Illinois law more strictly regulates ASTCs than nonsurgical centers, requiring wider corridors to allow stretchers through in emergencies.
Morrison said his constituents expressed concerns that Illinois doesn't fully regulate abortion clinics.
The Illinois Department of Public Health (IDPH) began inspecting Illinois abortion clinics after police arrested a doctor of a late-term abortion clinic in Pennsylvania and charged him with killing the babies after birth, Dawn Behnke, legislative director for the Illinois Federation for Right to Life, told the committee Tuesday.
IDPH permanently closed two abortion clinics in Rockford and Lincolnwood after investigations into the clinics revealed numerous code violations, Behnke said.
Despite the closings, however, IDPH doesn't support the House bill because it requires abortion clinics to comply with "medically unnecessary regulations," said David Carvalho, deputy director for the department.

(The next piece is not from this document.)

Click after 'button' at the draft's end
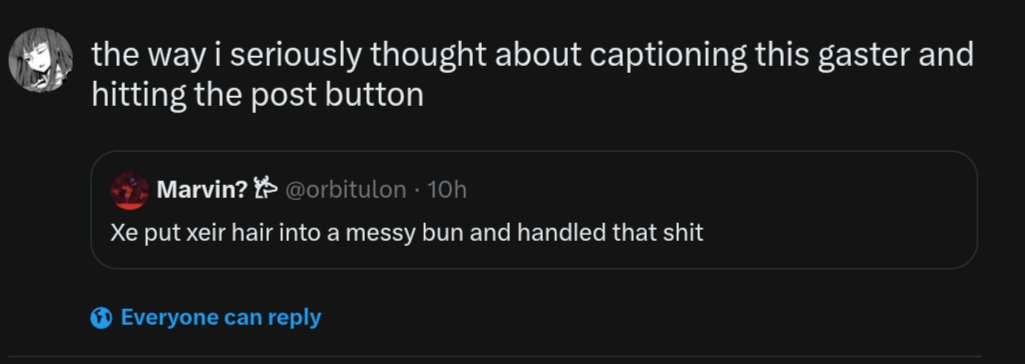 tap(426, 95)
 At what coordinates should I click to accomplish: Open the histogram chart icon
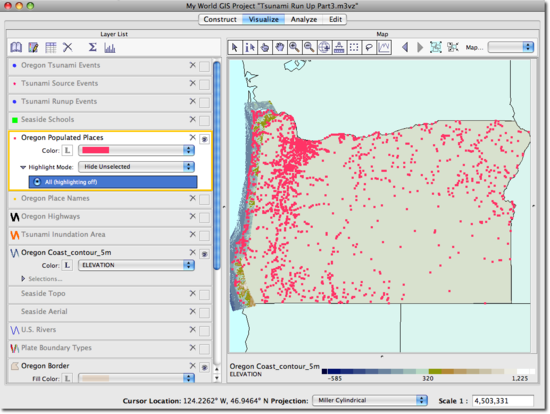click(x=110, y=48)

Different procedures exist at ASTCs from those at Pregnancy Termination Centers (PTC) so they require different regulations, Carvalho said.
Colleen K. Connell, executive director of the ACLU of Illinois, litigated Ragsdale v. Turnock 941 F.2d 501 (1991), which established PTCs and gave them lower regulations than surgical centers.
The ACLU believes passing the bill would force several abortion clinics to shut down, Connell said.
"We are very concerned that if House Bill 4117 were to become law, women would be denied access not only to abortions, but to contraceptives," Connell said.
The bill passed through the committee by a vote of 12-2.
House Bill 4085, sponsored by Rep. Joseph Lyons, D-Chicago, says facilities that perform abortions must offer women the opportunity to view an ultrasound before the procedure occurs. Women can reject the ultrasound in writing, the bill says.
Lyons said he proposed the bill to "put a face to the procedure" and to save "what we perceive to be a life."
Peg Brunk, director of client services at the Women's Center of Chicago, said allowing women considering abortion to see an ultrasound will help fully inform them of their options.
"We feel by withholding the image from the client, you would be denying her access to her own medical records," Brunk said. "She would not be able to fully participate in the decision that is going to be made."
Allison Cowett, an OBGYN and assistant clinical professor in the OBGYN office at the University of Illinois at Chicago, said the bill, if passed, would destroy the doctor-patient relationship.
"My patients know what they are in for when they come for an abortion and they understand what they are doing," Cowett said. "To imply that physicians in Illinois do not fully inform their patients of what they are about to receive when they receive an abortion is frankly very insulting."
The bill passed through the committee by a vote of 11-2.